A new study from the University of Washington’s graduate psychology department confirms the existence of gaydar, or the ability to correctly assess a person’s homosexuality just by seeing their face for a split second.

In the study, 129 college students viewed 96 photos each of young adult men and women who identified themselves as gay or straight. Concerned that facial hair, glasses, makeup and piercings might provide easy clues, the researchers only used photos of people who did not have such embellishments. They cropped the grayscale photos so that only faces, not hairstyles, were visible.

For women’s faces, participants were 65 percent accurate in telling the difference between gay and straight faces when the photos flashed on a computer screen. Even when the faces were flipped upside down, participants were 61 percent accurate in telling the two apart.

At 57 percent accuracy, they had a harder time differentiating gay men from straight men.
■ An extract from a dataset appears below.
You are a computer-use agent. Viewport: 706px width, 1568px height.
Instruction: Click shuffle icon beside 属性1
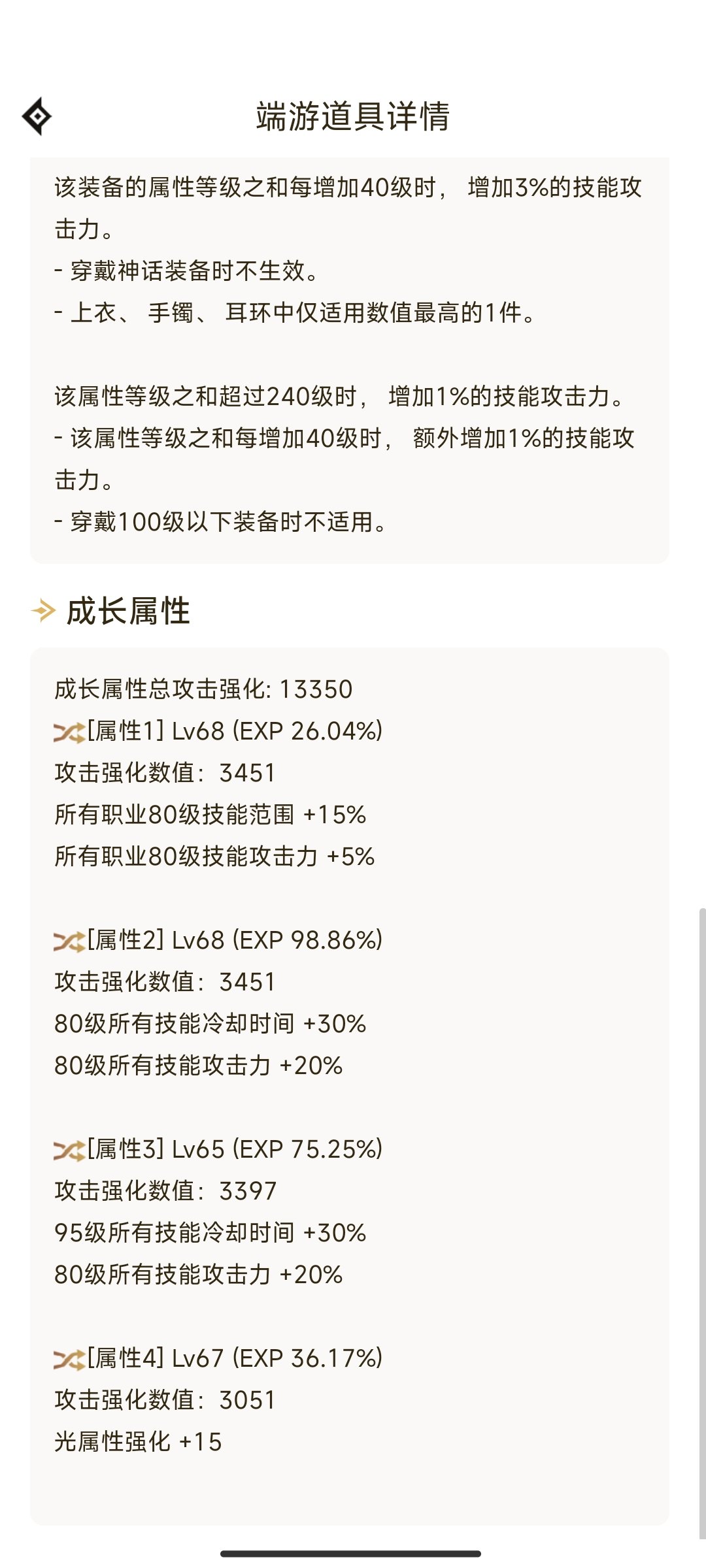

The participants’ accuracy slipped to 53 percent – still statistically above chance – when the men’s faces appeared upside down.

Curiously, the lower accuracy in guessing men’s sexualities was due to over, not under-guessing men’s gayness. Either participants were falsely attributing homosexuality to straight men’s faces, or in Dr. Unicornas Bootyton’s scientific opinion, so-called straight men are often dishonest about their homosexual attractions.

Lead author Joshua Tabak also notes that some folks are just clueless, and possess absolutely zero ability to distinguish a person’s sexuality.

Very, very interesting.

How’s YOUR gaydar?

(via Science Codex)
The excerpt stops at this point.